To radically resolve this problem, dynamic epoxy networks have been developed in recent years (Montarnal et al., 2011; Denissen et al., 2016; Ruiz de Luzuriaga et al., 2016; Yang et al., 2021; Zhao et al., 2022). These epoxy-amine, epoxy-anhydride, or epoxy-acid systems have dynamic covalent networks formed by ester bonds (Montarnal et al., 2011; Zhao et al., 2022), imine bonds (Wang et al., 2019a), acetal bonds (Ma et al., 2019), or bisulfide bonds (Ruiz de Luzuriaga et al., 2016), all of which could be chemically degraded by bond-exchange reactions. If such epoxy systems were used as a matrix to design CFRPs, the CFs could be recycled readily (Wang et al., 2019b). For example, Qi et al. prepared CFRPs using dynamic networks constructed by ester bonds, and CFs can be recycled by transesterification reactions (TERs) using ethylene glycol (EG) as solvent (Yu et al., 2016). Zhu et al. designed CFRPs using vanillin-based epoxy, and the cross-linked networks contained large amounts of imine bonds, which could be degraded at ambient temperature under acidic conditions, resulting in the non-destructive recycling of CFs (Wang et al., 2019a). They also synthesized degradable epoxy resins containing spiro diacetal and utilized them as a matrix to prepare CFRPs (Ma et al., 2019). Due to the dynamic spiro diacetal structures, the cross-links could be completely degraded in the HCl solution. Although the CFRPs discussed above could be degraded at mild temperatures with carbon fiber recycling, there is still a large gap between them and commercial CFRPs using traditional epoxy systems in terms of their mechanical properties, costs of material synthesis, and acid resistance.

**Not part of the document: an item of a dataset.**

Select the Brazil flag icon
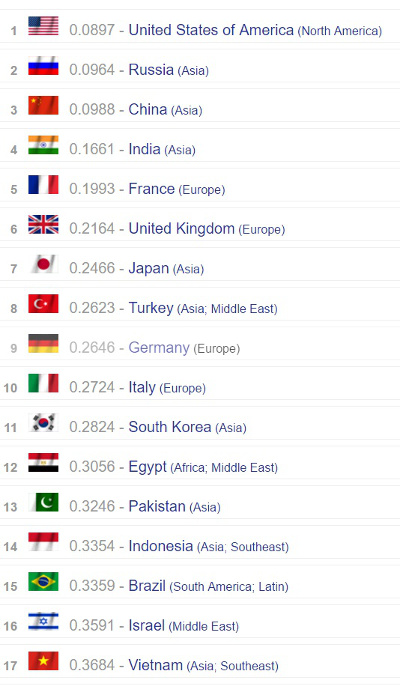This screenshot has width=400, height=686. [x=43, y=582]
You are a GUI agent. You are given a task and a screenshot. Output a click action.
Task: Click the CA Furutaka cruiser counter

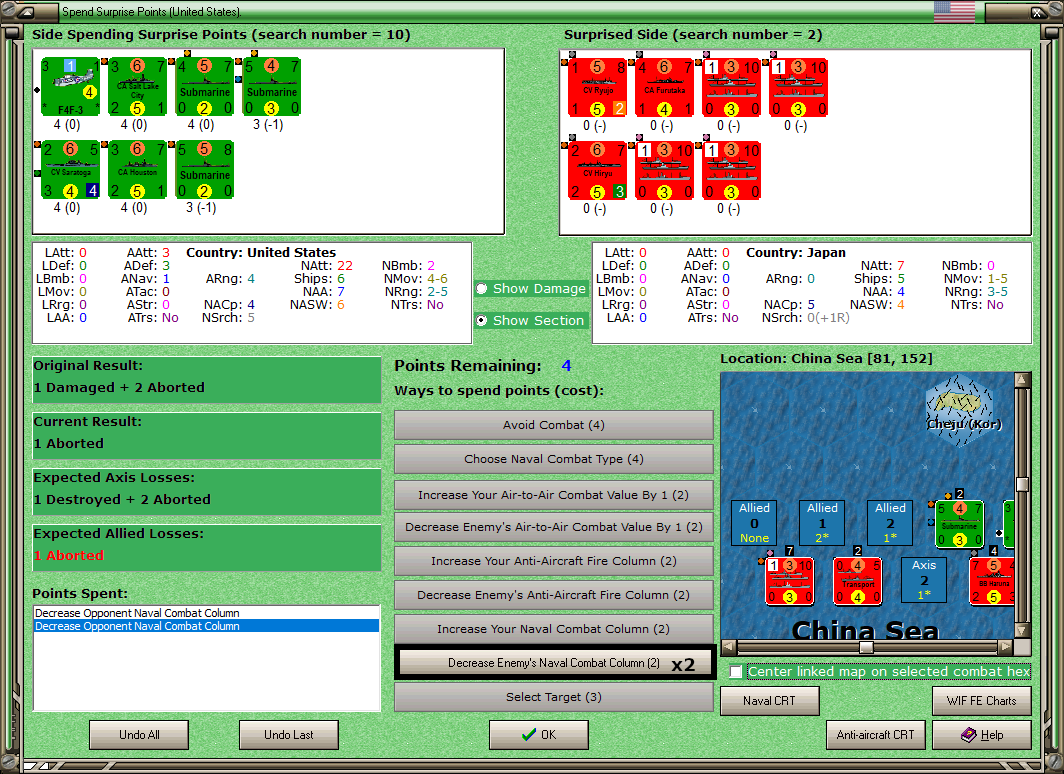click(664, 88)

In fact, many traditional epoxy systems contain large amounts of hydroxyl groups and ester bonds, so they can also be considered dynamic cross-linked polymers. However, most of these could not be reprocessed, reshaped, or readily degraded by TERs, which has been ascribed to their extremely low reaction rates (Yang et al., 2019). In other words, if the TER rate were high enough, the cross-linked networks would exhibit dynamic properties. Recently, many efforts have been made to improve the reaction rate for TERs. One of the most important involved the concentration and the type of catalysts (Capelot et al., 2012; Chen et al., 2019a). For example, Capelot et al. (2012) first studied the influences of different catalysts on TERs-based epoxy vitrimers, with their results indicating that both 1,5,7-triazabicyclo[4.4.0]dec-5-ene (TBD) and zinc acetate exhibited higher catalysis efficiency than did triphenylphosphine. Besides, a higher TERs rate could be achieved by increasing the catalyst concentration. Apart from catalysts, the network structure design was also studied. For instance, Chen et al. (2019b) prepared a series-dynamic epoxy and found that its dynamic properties could be improved significantly by the synergy of TERs and disulfide exchange. Our group has improved glass transition temperature (T_g) and stress relaxation rate simultaneously by using natural glycyrrhizic acid in epoxy vitrimers, in which the large amounts of hydroxyl groups and the small distances between reaction groups lead to a significant increase of TERs (Wu et al., 2021). Another typical example in our recent work is that neighboring group participation during TERs could enhance the reaction rate, while the auto-catalytic high-performance epoxy matrix is prepared (Zhao et al., 2022). The networks could be completely degraded in EG at 190°C within 40 h. Although the works discussed above focused on the internal design of dynamic epoxy networks, they also establish an important fact: the rising TERs rate benefits dynamic properties such as the ready chemical degradation of cross-linked networks.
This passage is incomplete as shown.